## Exercise directions
Answer these questions using the passage on SQL views below:
(a) According to the passage, what is the drawback of keeping a view for backwards compatibility permanently?
(b) What kind of applications does the passage say views help with interfacing?
(c) How does the passage say the create view statement must be executed?

And so if you want to prevent users from gaining access directly to an individual table, a view can provide that interface between between your user and the actual table itself. So you can provide security to a view, which is a little bit easier to actually conduct, then providing security, you know, access directly to an individual table. Views also help migration plans. So if you have a database that is going to be updated to a new version, whether that be the actual database server version is being updated, or maybe you are transitioning to a different schema structure. And so you want to provide some backwards compatibility between the new version of your database and the old version of your database. Views are a good way to achieve that. However, again, this is where we get in trouble with views, a lot of times views are treated as as a permanent construct here. And if we’re trying to provide backwards compatibility, we don’t want to provide that permanently. Because there’s if you provide that permanently, there’s really no reason to actually upgrade or update to a new version of your database. So we have to really be careful there, when we use views in that way.
Views also can be used to hide some complexity. So if a particular query is requires a significant number of joins, and complex SQL, then we can use a view to abstract that complexity away from your user. So they can interact with a more simplified version of all that data being joined together for them already. So that can be very useful. And it can also be useful when interfacing with a third party applications, which makes the process for programming those a little bit easier to do. And so let’s go back to our examples here real quick. And just to kind of refresh our syntax here of our view syntax. So our syntax here, create view as and then the query that is going to represent the view, and then we need to execute this as part of a batch. So execute this. Now we have our view, and then we can select from NOC view. So this does, you know, abstract the complexity, right, I can pull select star from this view, versus running this big query here that requires a join. So that is a good benefit there as part of it. But again, views are logical constructs only remember that as well. And do be careful when utilizing views because they can be a common pitfall and be misused in a lot of scenarios.

## Information shown
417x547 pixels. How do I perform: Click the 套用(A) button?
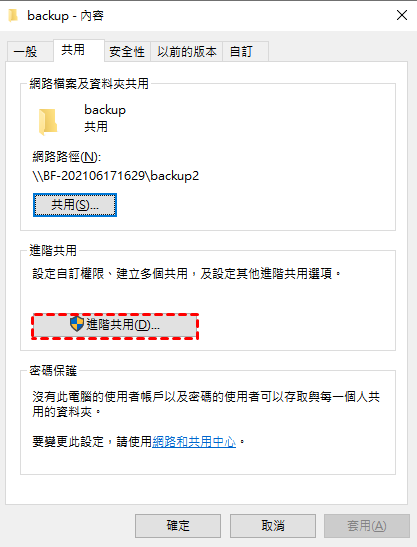(367, 525)
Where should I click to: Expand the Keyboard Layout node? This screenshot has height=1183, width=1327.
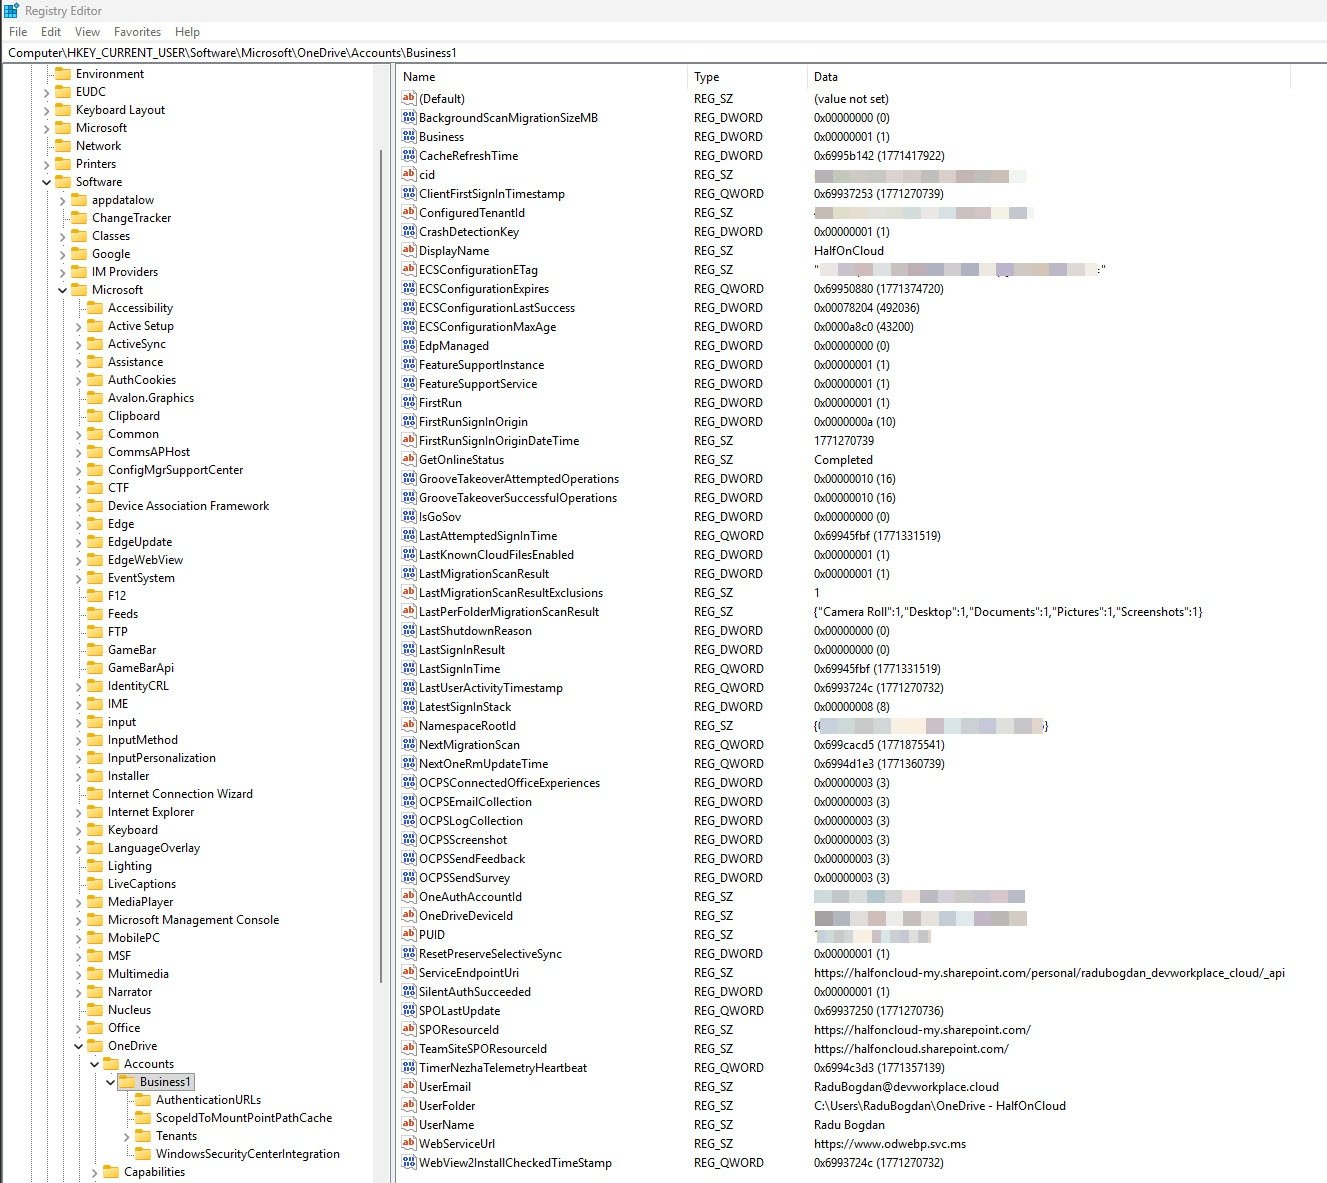click(x=47, y=110)
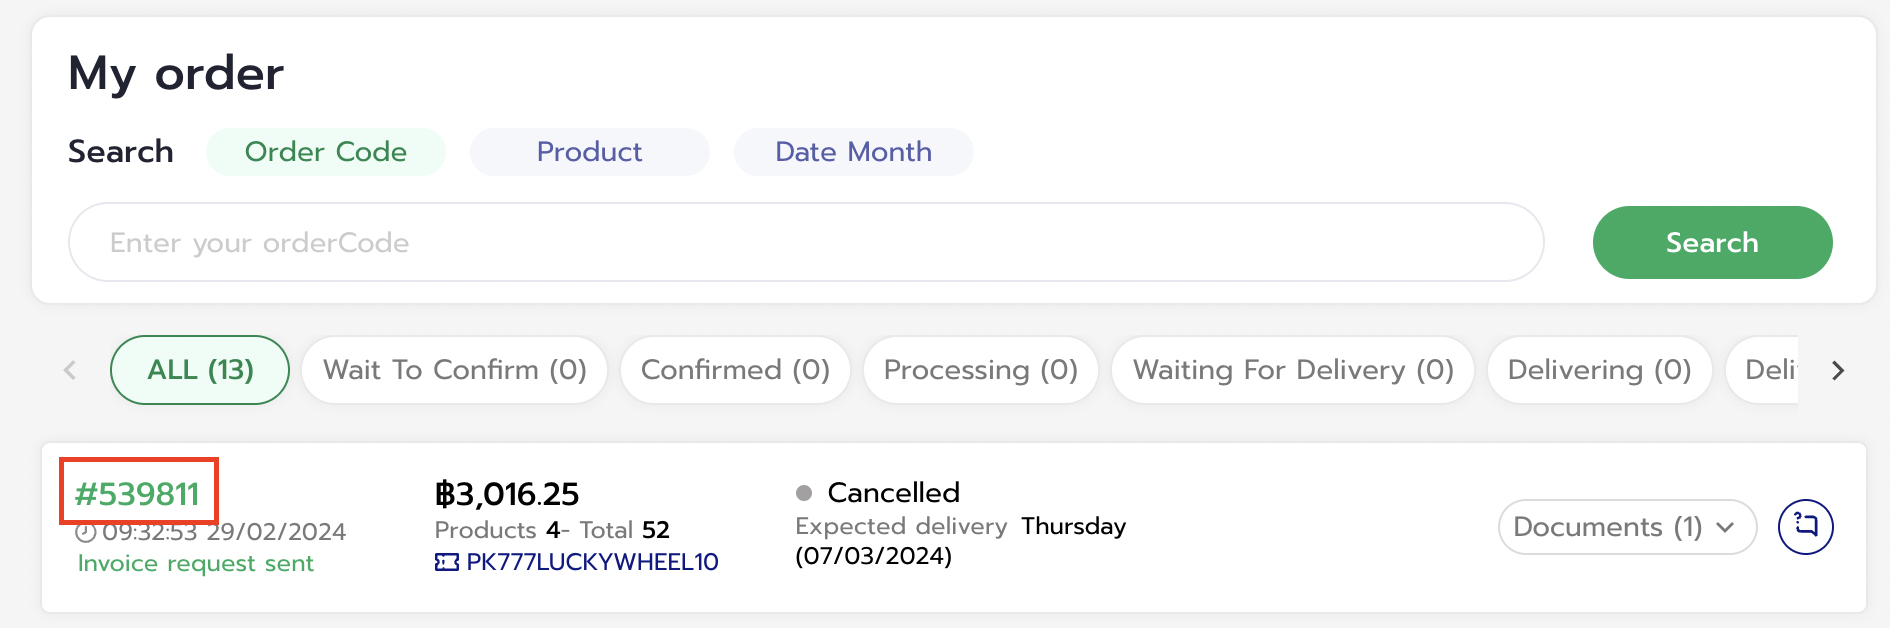
Task: Open the Wait To Confirm (0) tab
Action: coord(455,370)
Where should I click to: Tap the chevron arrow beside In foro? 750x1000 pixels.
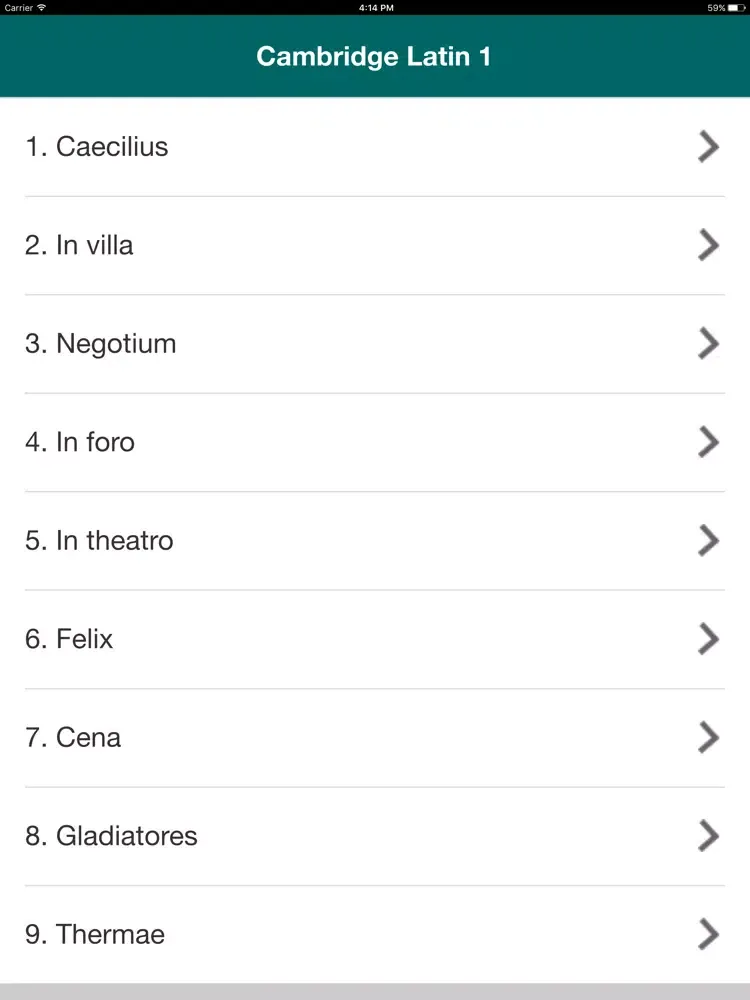(708, 442)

## The response
(a) If the view is provided permanently, there is really no reason to upgrade or update to the new version of the database.
(b) Third-party applications.
(c) As part of a batch.